> [What needs to be done]:
Reproduce each line from the records that holds "panel".

^^^^

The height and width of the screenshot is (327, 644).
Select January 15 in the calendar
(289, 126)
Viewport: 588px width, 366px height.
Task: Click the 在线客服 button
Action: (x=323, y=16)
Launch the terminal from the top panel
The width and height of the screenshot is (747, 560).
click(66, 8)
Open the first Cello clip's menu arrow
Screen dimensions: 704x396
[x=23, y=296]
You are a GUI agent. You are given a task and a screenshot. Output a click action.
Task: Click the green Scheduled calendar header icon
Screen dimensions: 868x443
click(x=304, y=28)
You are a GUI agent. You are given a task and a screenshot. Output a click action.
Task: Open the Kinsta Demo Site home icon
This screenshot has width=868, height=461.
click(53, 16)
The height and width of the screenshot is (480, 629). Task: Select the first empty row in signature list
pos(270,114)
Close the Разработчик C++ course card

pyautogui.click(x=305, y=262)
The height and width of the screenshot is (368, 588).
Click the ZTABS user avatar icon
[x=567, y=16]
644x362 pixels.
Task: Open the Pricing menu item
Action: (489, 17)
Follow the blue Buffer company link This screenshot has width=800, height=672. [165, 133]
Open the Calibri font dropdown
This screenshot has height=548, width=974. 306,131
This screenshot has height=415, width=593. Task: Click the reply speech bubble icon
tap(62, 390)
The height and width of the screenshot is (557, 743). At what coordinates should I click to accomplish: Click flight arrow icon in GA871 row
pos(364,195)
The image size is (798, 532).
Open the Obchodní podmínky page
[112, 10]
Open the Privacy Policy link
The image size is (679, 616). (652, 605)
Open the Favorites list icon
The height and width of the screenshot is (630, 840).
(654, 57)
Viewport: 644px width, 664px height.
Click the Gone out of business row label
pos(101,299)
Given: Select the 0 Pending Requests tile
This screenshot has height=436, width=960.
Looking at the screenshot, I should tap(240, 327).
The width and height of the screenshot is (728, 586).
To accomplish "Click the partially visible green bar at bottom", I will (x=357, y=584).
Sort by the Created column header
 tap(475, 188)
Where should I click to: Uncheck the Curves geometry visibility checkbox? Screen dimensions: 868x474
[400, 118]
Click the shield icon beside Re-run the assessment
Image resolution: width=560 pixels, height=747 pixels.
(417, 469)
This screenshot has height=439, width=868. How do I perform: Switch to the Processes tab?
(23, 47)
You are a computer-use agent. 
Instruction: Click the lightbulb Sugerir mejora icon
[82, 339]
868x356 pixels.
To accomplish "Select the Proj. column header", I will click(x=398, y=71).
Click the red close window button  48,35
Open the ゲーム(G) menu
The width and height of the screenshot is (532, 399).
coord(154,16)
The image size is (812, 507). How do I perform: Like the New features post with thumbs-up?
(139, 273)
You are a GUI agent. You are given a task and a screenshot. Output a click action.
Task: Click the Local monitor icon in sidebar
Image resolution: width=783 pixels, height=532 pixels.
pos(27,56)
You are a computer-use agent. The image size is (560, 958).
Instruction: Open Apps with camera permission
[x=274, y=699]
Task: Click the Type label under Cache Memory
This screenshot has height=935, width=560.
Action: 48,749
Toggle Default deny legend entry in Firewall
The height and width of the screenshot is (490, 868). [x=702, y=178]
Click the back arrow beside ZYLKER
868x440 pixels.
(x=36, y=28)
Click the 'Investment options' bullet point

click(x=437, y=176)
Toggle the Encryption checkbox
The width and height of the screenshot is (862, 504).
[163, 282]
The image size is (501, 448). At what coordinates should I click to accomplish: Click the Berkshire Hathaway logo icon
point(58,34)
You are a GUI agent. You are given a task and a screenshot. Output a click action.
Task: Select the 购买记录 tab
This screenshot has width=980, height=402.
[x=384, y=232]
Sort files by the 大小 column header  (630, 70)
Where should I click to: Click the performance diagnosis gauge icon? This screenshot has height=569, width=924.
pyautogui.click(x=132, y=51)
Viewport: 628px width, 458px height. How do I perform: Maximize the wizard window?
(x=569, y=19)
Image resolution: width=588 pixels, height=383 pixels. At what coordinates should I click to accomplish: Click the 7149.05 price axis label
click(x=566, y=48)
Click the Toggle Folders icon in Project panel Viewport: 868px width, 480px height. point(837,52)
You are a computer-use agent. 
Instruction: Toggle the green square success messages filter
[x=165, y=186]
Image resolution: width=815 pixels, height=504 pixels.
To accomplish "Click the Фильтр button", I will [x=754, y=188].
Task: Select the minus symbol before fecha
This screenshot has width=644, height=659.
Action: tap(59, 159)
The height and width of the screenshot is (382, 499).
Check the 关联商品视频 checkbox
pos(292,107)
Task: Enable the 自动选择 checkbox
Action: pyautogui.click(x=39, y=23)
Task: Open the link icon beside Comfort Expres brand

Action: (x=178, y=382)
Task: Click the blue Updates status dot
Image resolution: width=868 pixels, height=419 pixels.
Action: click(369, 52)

^^^^

> [Response to the task]:
Launch the terminal from the top panel
Click the Toggle Folders icon in Project panel Viewport: 868px width, 480px height. point(837,52)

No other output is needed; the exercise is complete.